Obviously, burning stuff is what the event’s all about, although to be honest I could manage without it. Saturday night was the burning of The Man accompanied by impressive fireworks, although I’m not sure it’s worth the over-long period of sitting on the ground while being patronised by Rangers who would be better off looking after boy scouts (“Can you guys help me out here? I need the first six rows to sit down! Can you do me that favour? Great, thanks guys!”). The most amazing thing about the burning was that those six rows stayed sitting down through the entire event, right up until The Man collapsed and thousands of people rushed forward to see who could come closest to being burnt. Such polite and well-controlled behaviour for such an anarchic and rebellious city! The mausoleum was burned the following night and while we escaped any patronising Rangers we still had to wait several ages for the burn, hunched in the back of a pick-up as dust and wind did its best to erode several layers of skin. But what a fire.

People began to leave on Sunday, and as we wandered around that evening many empty spots were visible, Space Lounge was over, the Thunderdome merely hosted a punk band rather than battling warriors bouncing on bungee cords, and the number of passers-by at Spectator Camp had dwindled alarmingly. The following day we packed up, a process that took around eight hours in some of the worst dust of the week. It was a long day, collapsing the domes, packing our tents and gear, deciding what items lying around our disgustingly unorganised camp to keep or throw. Mid-afternoon we stopped for a meal of left-overs at our neigbours’ A-frame shelter, and olives, cheese, crisps, crackers, shortbread and Capri-sun have never tasted so good. There were now large sections of the city that had once been crammed with tents and shelters and were now simply desert once again. By 5.30pm we’d packed our belongings and trash, said our goodbyes and started up our vehicles that had become covered in the ever-present dust over the past week. We drove out of the shrinking city listening to one of its radio stations fade into static. I only then realised how attached I was to the place and how much I’d miss it for the next 51 weeks.

We stopped in Reno on the way to San Francisco, staying overnight at the Peppermill hotel and casino. You couldn’t pick a bigger contrast with Black Rock City. Imagine Mad Max’s Mel Gibson shaking hands with Robert de Niro in Casino. Not that any of us are Mel Gibson but we were certainly grubbier, and, we now realised, in this air-freshened world of clean carpets, neon lights and wall-to-wall mirrors, probably smellier. As we waited in line at registration, three strangers came up to greet Sam and I. They’d been at Burning Man, had just showered and changed, and recognised our Pigpen-style cloud of dust. Suddenly I realised we were leaving our friendly little world. I wouldn’t have looked twice at these people on the street, but while they recognised our covering of dust, there was still a link between us. Once we were washed and fresh, we’d be just like them; normal people.

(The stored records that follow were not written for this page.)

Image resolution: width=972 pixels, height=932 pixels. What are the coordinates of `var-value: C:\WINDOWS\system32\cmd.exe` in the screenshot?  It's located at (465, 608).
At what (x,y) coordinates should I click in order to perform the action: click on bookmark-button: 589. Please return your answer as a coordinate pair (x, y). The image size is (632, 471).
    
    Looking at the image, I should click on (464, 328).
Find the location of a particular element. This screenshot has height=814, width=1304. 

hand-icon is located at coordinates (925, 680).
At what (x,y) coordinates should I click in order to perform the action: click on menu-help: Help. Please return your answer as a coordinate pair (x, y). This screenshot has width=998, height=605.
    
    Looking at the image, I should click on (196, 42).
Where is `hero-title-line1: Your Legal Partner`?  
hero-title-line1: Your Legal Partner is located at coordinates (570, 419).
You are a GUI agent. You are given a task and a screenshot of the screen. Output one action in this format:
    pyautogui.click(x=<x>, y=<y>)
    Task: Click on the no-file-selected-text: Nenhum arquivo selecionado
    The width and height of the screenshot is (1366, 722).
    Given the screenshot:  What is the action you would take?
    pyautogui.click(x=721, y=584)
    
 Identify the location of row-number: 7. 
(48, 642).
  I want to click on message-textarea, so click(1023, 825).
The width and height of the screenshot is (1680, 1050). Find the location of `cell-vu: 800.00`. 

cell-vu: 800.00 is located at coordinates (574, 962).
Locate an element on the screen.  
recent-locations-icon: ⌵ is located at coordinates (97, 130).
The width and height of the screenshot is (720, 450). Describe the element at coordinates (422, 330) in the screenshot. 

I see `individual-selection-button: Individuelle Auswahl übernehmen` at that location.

I’m not big on casinos and that whole tacky thing, whether ironic or not, but a real bed and a meal in a restaurant with friends couldn’t have been more welcome. We later discovered we’d had a well-timed escape from Black Rock City. Not long after we left the wind picked up and for 18 hours the remaining inhabitants suffered a white-out (where you can see little but dust), something we’d escaped all the time we were there. The next day Sam, Danny, Anno and I drove off to San Francisco, stopping in Reno to have the car cleaned. That was it, our dust-caked car, the last visible symbol that we’d been there, was gone, and now we’d look just like everyone else.

The last time I was in San Francisco (when I had more time to catch up with local friends) I wrote that I’d forgotten how beautiful the place was. I knew I’d written that but even so, I’d still forgotten again. I don’t think there was one of us that wouldn’t move to the city right now given the chance. We all stayed in Pouneh’s cavernous apartment in the Mission, and in between washing clothes free of dust, and finding homes for all the equipment we need to hang on to for next year, we managed to venture out for sightseeing and a couple of visits to Scott’s bar, The Uptown, where we met up with Nicole and Z, and Sam beat the locals at pool.